The results showed that the evolution of cooperation is nonlinearly affected by the relationship between ${\omega }_C$ and ${\omega }_D$. In general, cooperation can be significantly promoted as ${\omega }_C<{\omega }_D\ll 1$. In addition, the influence of greediness, ${\beta }_C$ and ${\beta }_D$, on the results of evolution appears to be more complicated. Due to the voluntary mechanism, the “free riding” behaviors (defection) are effectively suppressed in most situations. Moreover, the cooperation level can be obviously enhanced in a population comprising easily satisfied cooperators and greedy defectors (${\beta }_C<{\beta }_D$), unless cooperators are greedy enough (${\beta }_C\to 1$). Furthermore, we have explored the strategy evolutions of typical individuals and statistically analyzed the regularity of strategy distribution, demonstrating that a majority of individuals turn their decisions from a mixed strategy into a pure strategy. Subsequently, the overall environment stabilizes the rest of the individuals’ mixed strategies, resulting in the equilibrium of the system.
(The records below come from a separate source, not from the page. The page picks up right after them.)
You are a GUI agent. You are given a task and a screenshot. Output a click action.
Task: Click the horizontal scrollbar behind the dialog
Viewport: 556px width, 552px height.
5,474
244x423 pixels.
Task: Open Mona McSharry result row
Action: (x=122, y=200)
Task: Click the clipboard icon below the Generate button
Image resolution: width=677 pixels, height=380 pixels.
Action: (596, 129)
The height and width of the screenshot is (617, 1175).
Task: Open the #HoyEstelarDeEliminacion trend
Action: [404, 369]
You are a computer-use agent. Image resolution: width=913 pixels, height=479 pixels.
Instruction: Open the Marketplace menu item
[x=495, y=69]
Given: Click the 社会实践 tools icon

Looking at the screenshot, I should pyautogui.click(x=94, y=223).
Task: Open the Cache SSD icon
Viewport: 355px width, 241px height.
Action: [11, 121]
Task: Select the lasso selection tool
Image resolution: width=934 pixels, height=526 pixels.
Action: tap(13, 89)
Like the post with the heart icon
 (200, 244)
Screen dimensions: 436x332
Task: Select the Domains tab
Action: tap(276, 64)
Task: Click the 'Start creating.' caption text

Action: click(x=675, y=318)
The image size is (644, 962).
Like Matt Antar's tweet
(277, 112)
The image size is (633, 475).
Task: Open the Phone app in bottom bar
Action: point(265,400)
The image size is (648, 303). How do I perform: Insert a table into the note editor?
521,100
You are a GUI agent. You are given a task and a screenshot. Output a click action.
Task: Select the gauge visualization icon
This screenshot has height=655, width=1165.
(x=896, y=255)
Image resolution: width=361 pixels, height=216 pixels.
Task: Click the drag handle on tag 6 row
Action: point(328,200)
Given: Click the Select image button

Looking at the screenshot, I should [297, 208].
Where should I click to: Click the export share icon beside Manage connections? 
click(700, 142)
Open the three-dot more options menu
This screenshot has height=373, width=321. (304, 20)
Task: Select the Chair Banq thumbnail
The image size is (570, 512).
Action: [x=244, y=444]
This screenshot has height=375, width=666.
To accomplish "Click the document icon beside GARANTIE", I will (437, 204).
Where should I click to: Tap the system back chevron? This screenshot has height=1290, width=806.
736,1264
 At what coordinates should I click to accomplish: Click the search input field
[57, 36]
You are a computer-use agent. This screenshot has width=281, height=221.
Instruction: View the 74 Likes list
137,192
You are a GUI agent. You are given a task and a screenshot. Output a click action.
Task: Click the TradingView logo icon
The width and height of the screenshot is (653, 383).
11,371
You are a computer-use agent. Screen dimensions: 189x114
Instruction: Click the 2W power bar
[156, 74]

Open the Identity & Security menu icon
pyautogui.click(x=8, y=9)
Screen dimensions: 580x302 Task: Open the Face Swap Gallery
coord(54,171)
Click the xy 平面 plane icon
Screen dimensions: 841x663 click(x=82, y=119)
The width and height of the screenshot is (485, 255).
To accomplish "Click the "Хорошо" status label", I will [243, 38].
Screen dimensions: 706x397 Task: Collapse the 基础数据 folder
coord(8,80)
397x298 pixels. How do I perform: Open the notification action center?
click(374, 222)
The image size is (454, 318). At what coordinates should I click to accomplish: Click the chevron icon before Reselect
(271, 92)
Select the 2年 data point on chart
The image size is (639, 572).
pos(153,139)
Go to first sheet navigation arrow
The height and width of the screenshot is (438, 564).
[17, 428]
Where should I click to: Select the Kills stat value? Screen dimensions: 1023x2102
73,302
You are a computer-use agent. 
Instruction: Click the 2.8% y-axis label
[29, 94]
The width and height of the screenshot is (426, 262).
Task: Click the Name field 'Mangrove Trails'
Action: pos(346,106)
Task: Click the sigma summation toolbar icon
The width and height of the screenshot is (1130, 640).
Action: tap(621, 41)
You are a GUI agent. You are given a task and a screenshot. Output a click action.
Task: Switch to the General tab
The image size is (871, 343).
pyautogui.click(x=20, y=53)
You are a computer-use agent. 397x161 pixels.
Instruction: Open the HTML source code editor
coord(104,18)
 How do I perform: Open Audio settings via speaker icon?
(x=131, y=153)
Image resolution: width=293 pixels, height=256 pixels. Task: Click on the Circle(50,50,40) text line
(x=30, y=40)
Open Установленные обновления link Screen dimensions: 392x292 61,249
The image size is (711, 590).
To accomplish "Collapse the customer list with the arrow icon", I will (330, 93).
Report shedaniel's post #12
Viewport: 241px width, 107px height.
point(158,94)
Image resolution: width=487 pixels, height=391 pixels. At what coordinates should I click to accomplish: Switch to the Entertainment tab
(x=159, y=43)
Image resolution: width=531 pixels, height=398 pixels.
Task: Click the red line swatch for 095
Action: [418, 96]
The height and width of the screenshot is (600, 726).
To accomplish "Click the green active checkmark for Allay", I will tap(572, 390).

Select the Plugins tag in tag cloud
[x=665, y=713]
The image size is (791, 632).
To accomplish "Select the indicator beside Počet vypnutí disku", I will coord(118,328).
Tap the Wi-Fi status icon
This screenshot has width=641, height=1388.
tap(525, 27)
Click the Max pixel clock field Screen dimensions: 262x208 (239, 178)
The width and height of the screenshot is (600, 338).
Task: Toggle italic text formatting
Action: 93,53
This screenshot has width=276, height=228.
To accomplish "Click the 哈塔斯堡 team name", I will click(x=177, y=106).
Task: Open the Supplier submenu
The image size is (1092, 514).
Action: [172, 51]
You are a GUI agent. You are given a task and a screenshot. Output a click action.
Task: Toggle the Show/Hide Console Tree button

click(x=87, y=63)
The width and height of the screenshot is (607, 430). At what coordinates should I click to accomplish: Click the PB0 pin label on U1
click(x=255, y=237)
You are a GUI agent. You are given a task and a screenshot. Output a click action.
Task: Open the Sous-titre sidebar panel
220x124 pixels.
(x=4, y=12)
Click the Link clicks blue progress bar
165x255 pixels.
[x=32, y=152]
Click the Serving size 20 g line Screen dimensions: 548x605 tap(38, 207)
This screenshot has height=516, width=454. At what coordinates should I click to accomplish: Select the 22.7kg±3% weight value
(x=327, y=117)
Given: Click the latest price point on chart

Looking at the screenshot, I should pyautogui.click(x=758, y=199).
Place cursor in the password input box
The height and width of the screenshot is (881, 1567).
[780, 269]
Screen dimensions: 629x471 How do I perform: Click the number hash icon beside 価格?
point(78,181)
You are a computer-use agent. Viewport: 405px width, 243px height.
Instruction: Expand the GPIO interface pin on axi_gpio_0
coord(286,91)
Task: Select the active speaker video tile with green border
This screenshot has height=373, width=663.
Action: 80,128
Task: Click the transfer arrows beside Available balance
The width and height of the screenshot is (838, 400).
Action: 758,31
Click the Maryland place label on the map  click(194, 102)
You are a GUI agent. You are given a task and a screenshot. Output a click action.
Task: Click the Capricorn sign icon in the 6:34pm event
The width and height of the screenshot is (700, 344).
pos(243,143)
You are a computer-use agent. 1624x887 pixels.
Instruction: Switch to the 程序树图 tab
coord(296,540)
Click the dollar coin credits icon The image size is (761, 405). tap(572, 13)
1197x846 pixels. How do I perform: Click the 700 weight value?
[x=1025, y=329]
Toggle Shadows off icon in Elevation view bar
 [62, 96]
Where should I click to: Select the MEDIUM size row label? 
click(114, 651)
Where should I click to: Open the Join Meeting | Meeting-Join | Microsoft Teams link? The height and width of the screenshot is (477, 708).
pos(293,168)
Similar to the aspiration to update the rules in previous works, the dynamics we constructed in this paper also focused on the model of microscopic behaviors, except the empirical findings in cognitive psychology have been well taken into our account. The new asymmetric micro-dynamic, as an intrinsic attribute of individuals, is unrelated to the structure of the population. It can be used to study the evolution of cooperation with voluntary participation in different types of networks in the future. According to our results, the emergence of cooperation or altruistic behavior can be explained from the microscopic level that an individual with lower expectations or underestimation of a single game is more likely to cooperate.